> _Dataset extract_

——

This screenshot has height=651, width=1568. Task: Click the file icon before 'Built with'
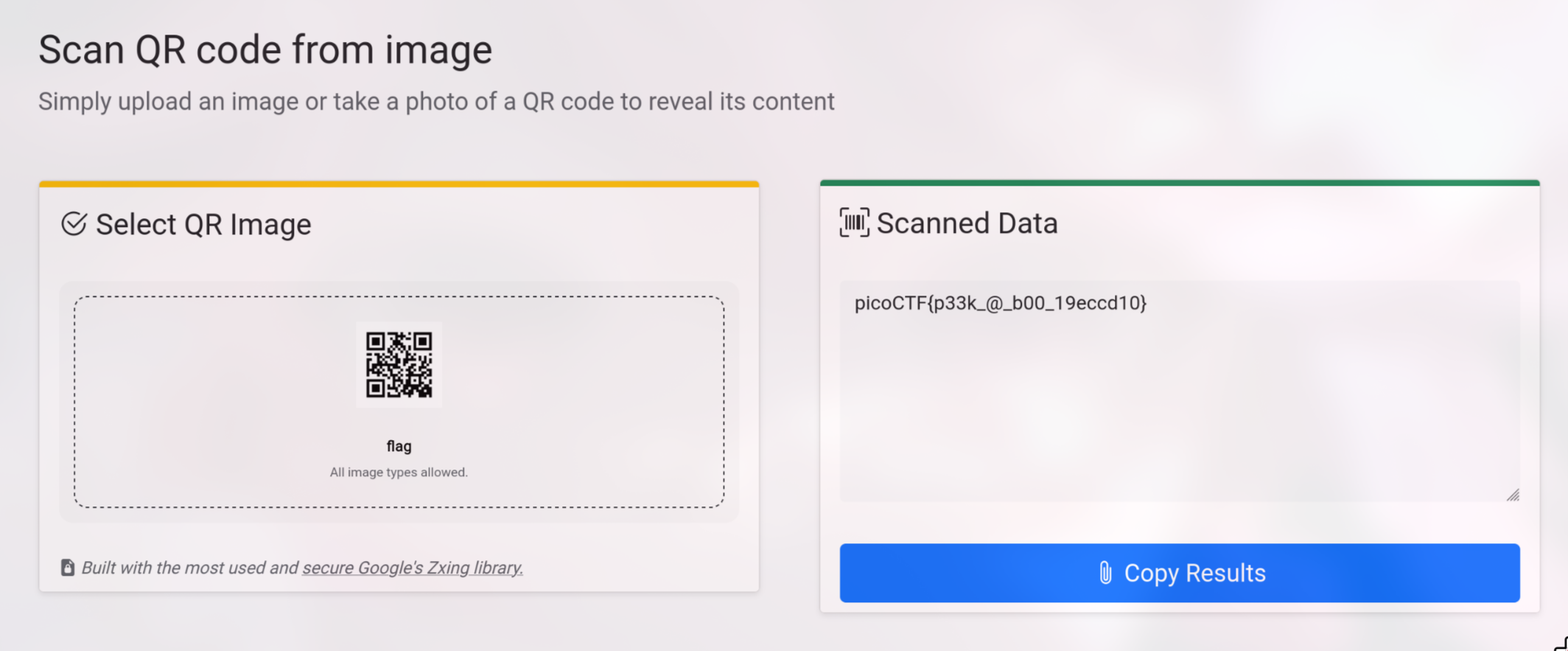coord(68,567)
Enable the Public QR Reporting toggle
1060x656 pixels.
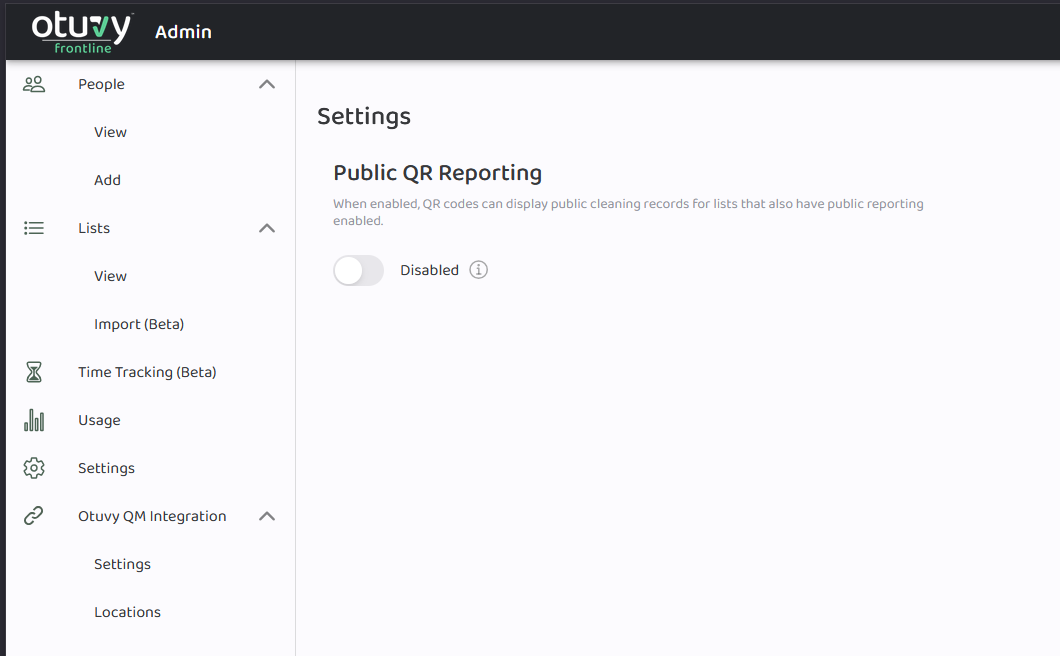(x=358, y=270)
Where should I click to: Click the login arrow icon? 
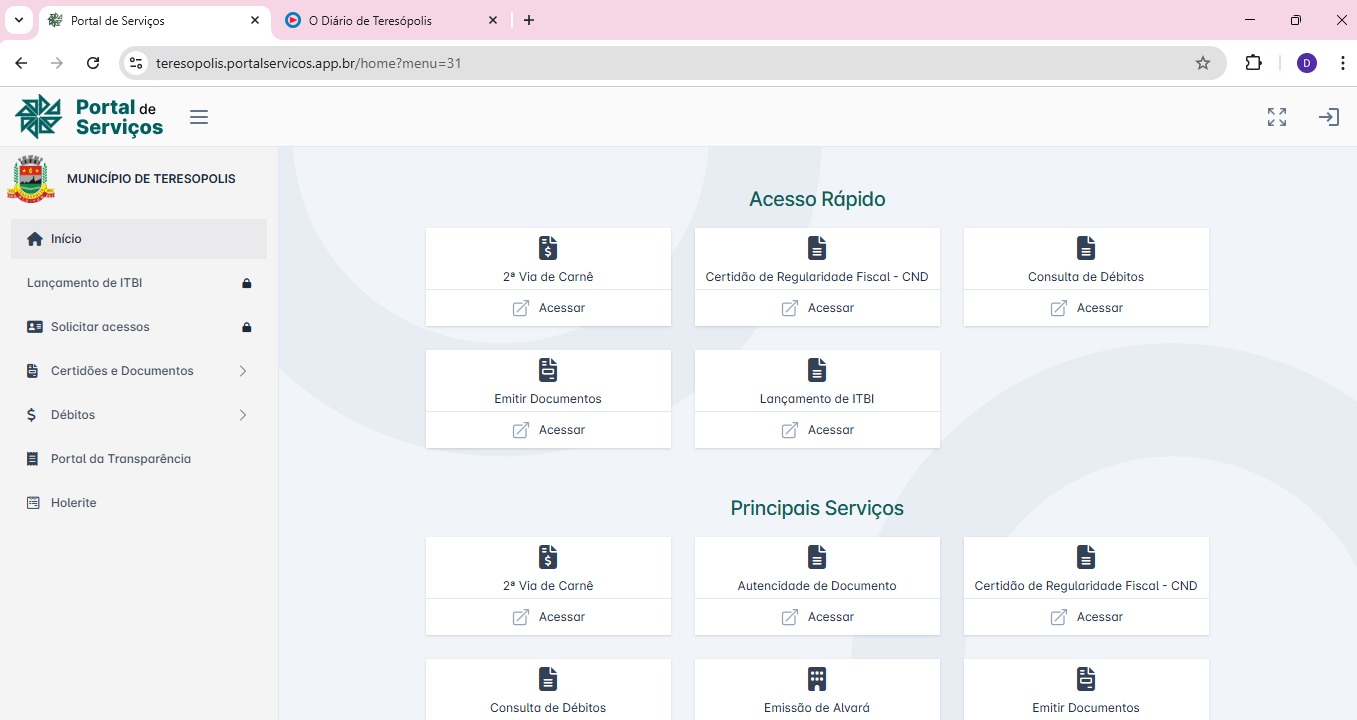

——

> _Exercise_
Only the lines from the one holding "1060x656 pixels." through the end of the records belong in the answer, copied exactly and without pictures.

> _Written response_
1060x656 pixels.
(x=358, y=270)
Where should I click to: Click the login arrow icon? 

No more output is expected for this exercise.